And I’ll second Lynn’s comment about population. Makes sense that even potentially good solutions won’t work if there’s just too many of us.
Cities are overcrowded, world is not. Actually fertility is declining last 40 years and 75 years from now population will not be more than 7 billion, as this site says.
Interesting videos @ https://overpopulationisamyth.com/
Thanks, Susmita. That’s good news (relative to other projections I’ve heard) if those projections are correct.
I don’t know too much about this whole issue but I’ve heard some scary statistics, like how many earths it would take to support the current world population if everyone tried to recreate a “first world” American-style lifestyle. I think it was something like 7 earths.
I’ll check out those videos next time I’m on a wi-fi that doesn’t block YouTube.

**What is needed:** Could you resume the comment thread about world population from its final comment by writing the next reply? The items come from a separate source unrelated to the population discussion.

**Record excerpts:**
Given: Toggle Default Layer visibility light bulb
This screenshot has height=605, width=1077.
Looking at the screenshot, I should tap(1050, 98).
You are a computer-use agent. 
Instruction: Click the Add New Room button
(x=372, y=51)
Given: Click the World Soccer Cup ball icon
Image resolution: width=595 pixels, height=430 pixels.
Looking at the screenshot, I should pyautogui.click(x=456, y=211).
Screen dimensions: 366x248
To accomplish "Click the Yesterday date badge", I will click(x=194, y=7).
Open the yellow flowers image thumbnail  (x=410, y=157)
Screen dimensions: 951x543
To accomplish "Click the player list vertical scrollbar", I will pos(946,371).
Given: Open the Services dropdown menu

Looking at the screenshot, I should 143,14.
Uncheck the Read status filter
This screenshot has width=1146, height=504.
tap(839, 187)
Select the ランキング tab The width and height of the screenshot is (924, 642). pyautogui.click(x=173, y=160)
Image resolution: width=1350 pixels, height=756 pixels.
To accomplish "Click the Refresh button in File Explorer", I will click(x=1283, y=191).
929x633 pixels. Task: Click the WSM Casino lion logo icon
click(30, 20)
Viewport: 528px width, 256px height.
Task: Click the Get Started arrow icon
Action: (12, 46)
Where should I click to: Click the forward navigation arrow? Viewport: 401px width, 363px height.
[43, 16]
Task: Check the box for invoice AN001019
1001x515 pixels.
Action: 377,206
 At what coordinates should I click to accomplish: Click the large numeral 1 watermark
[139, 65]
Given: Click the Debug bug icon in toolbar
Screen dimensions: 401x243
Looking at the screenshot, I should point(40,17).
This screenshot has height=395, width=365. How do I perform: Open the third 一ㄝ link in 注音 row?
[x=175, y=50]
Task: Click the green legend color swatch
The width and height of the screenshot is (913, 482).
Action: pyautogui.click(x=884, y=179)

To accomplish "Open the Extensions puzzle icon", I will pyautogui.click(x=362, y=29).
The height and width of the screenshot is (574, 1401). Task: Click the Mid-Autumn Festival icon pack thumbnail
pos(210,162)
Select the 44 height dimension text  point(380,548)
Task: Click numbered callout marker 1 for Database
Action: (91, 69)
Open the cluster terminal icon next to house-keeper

**Output for this exercise:**
To follow up on this: This is obviously a complex issue, and not something we’re going to get to the bottom of here in the comments section, but, just for example, even if it’s true, as one of the videos says, that every family on the planet could have a home with a yard and still fit into a landmass the size of Texas, what about all the land it takes to support the plants and animals we eat, the oil and minerals for all the junk we consume and all the energy we expend, and all the pollution we generate. Can all of THAT fit into Texas along with our house and yard? It seems doubtful. So, there is the “footprint” of our lives to consider. And of course we still need to leave enough room for all the other creatures, bodies of water, trees, and so on. The word starts to seem a bit tighter when we take all this into consideration. But still, I have no idea where this puts us relative to the actual carrying capacity of the earth.